→ Source records
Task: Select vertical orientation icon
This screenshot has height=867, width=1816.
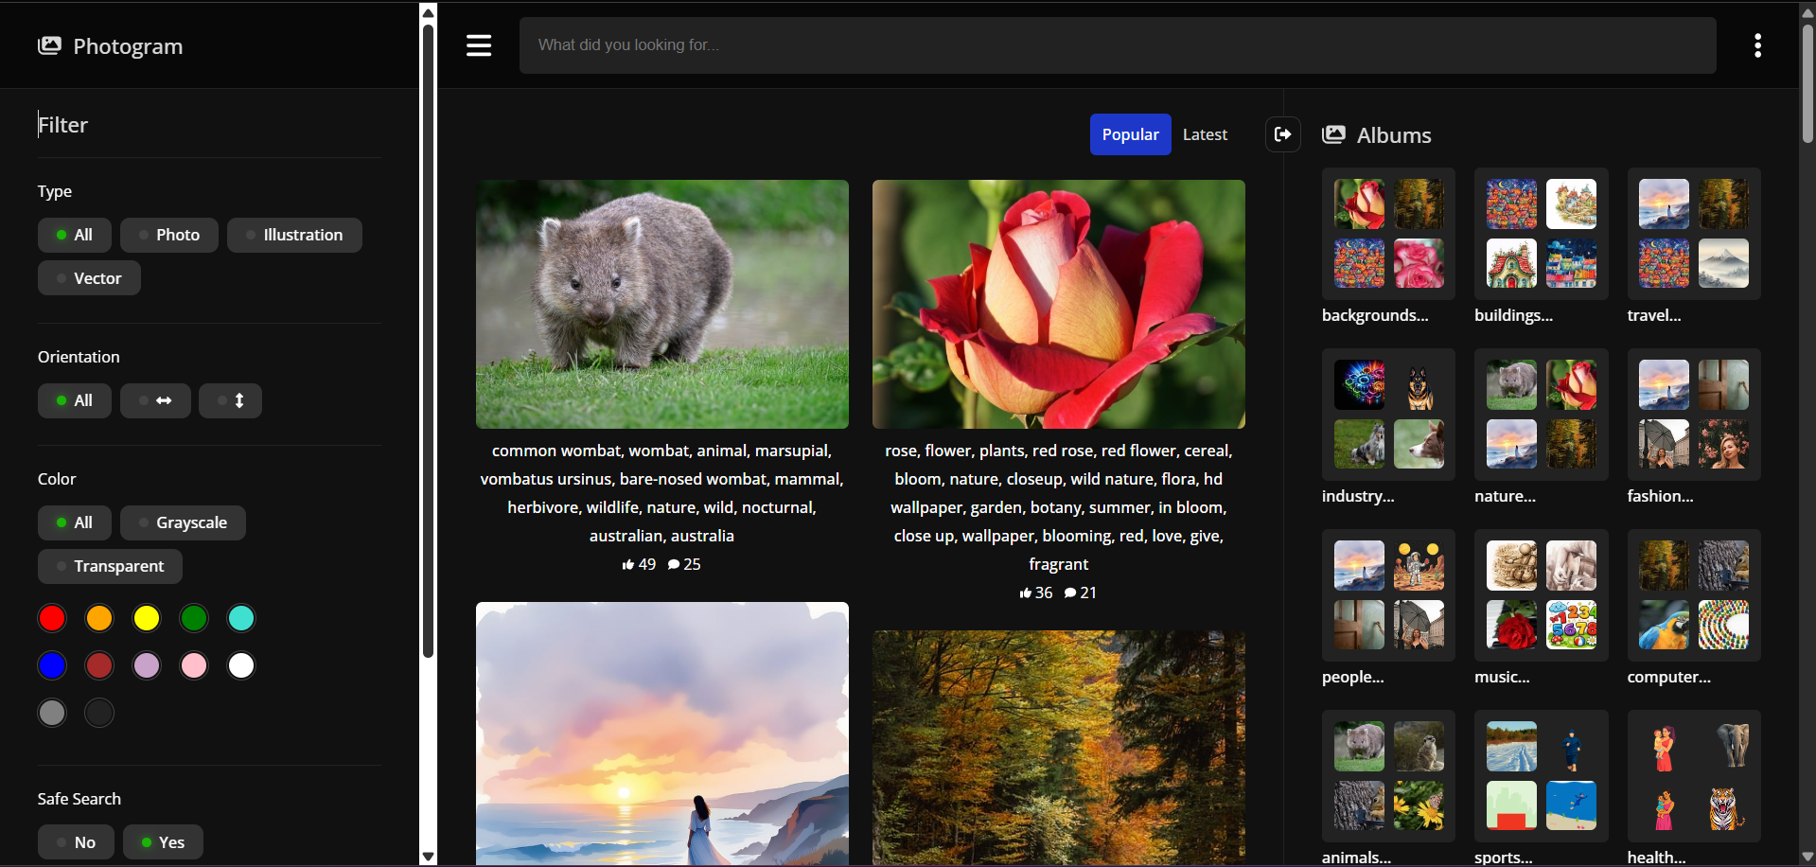Action: 230,400
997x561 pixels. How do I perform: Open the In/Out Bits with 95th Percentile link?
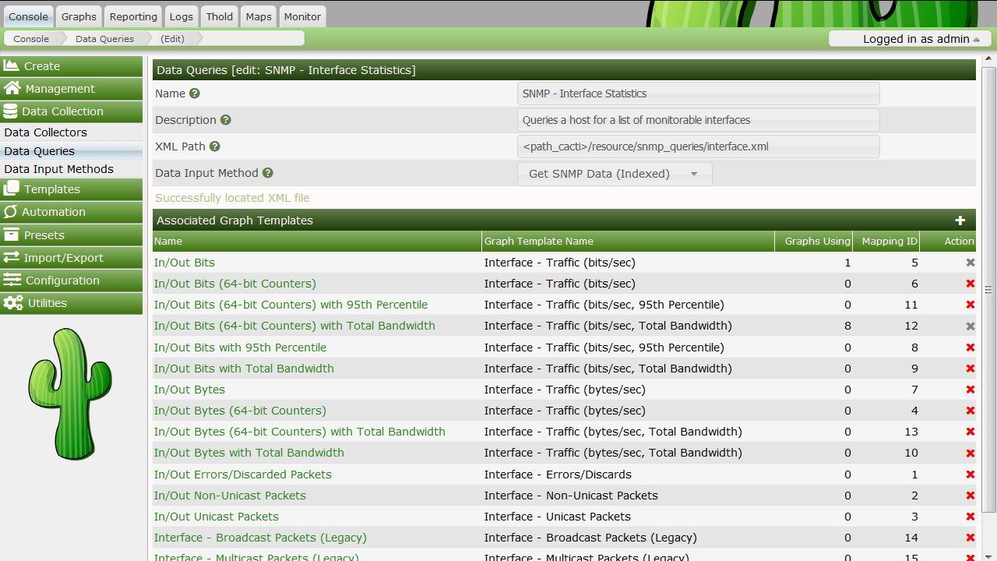240,348
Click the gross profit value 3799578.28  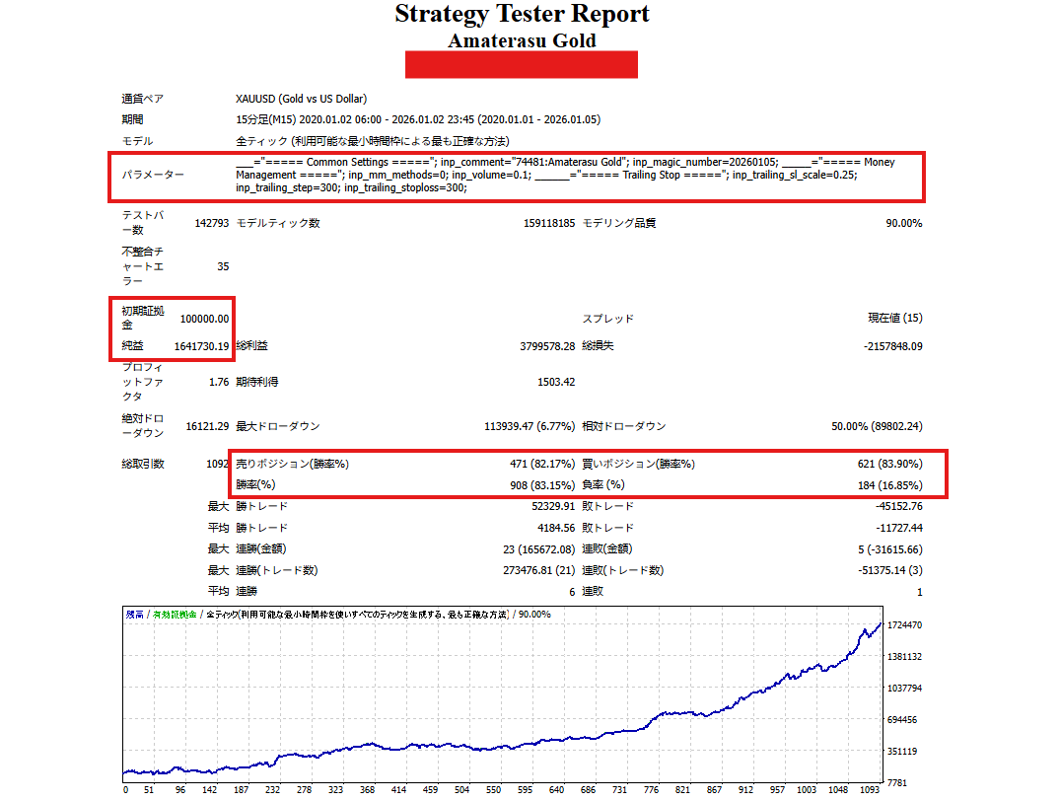[x=539, y=346]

→ Stated goal
Show each line of the records that contains the word "icon".

→ Output for this exercise
Task: Select vertical orientation icon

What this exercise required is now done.